Harry Clarke

Once Upon a Canvas: Exploring Fairy Tale Illustrations from 1870-1942



Harry Clarke (1889-1931)
Harry Clarke was born in Dublin, Ireland in 1889. He drew his influences from the Art Noveau movement, which reached its heyday in Europe and the United States during his childhood and teenage years, as well as the Art Deco movement that flourished in Europe and beyond in the years after World War I. Following in the footsteps of his father, a famous stained glass artist and craftsman, he attended Dublin Art School and moved to London after graduation in 1914, where he began illustrating books. Some of the more famous of these books include: Fairy Tales by Hans Christian Andersen (1916), Tales of Mystery and Imagination by Edgar Allen Poe (1923), Fairy Tales of Perrault by Charles Perrault (1922), and Goethe’s Faust (1926), the last of which contained illustrations of Clarke’s that are now thought to be a precursor to the psychedelic imagery of the 1960s.
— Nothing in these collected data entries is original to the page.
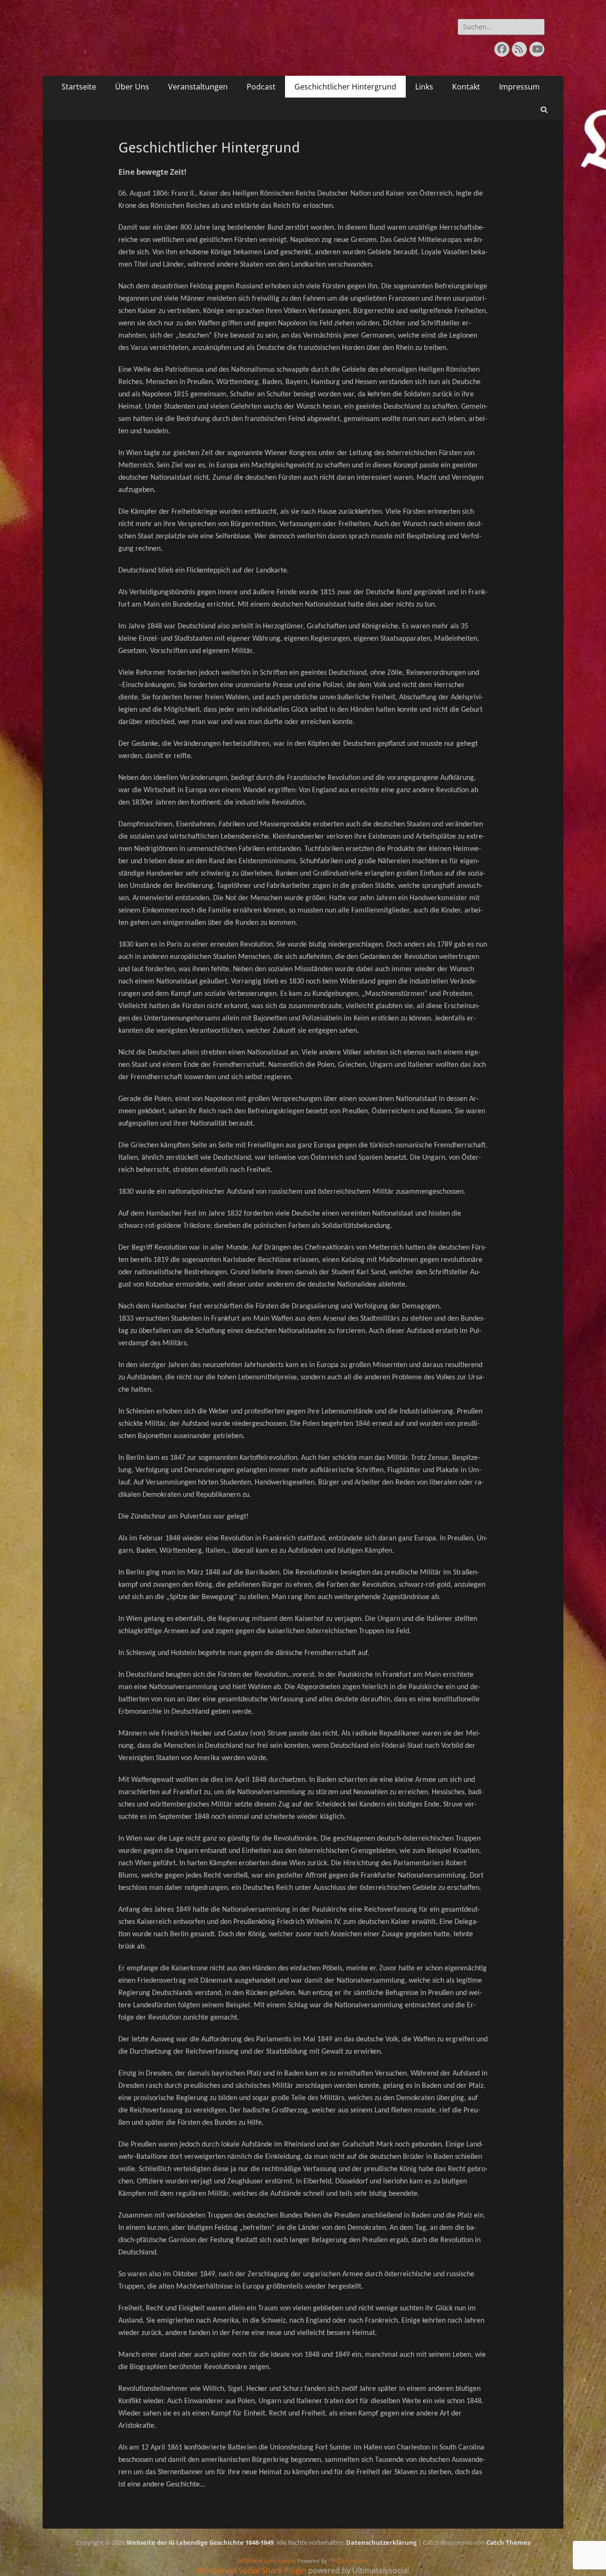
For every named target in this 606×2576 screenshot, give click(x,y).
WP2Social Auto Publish (267, 2560)
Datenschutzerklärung (381, 2542)
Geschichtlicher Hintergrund (345, 86)
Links (424, 86)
However, his primary medium remained stained glass, and his work in that area had a good deal of influence on his work as an illustrator; such an influence mainly manifested itself through use of heavy lines in his black and white illustrations. After his father’s death in 1921, Clarke moved back to Dublin to take over the family studio along with his brother, Walter, and together they produced over 130 windows. Clarke suffered from ill health throughout his life, and died of tuberculosis in Switzerland in 1931.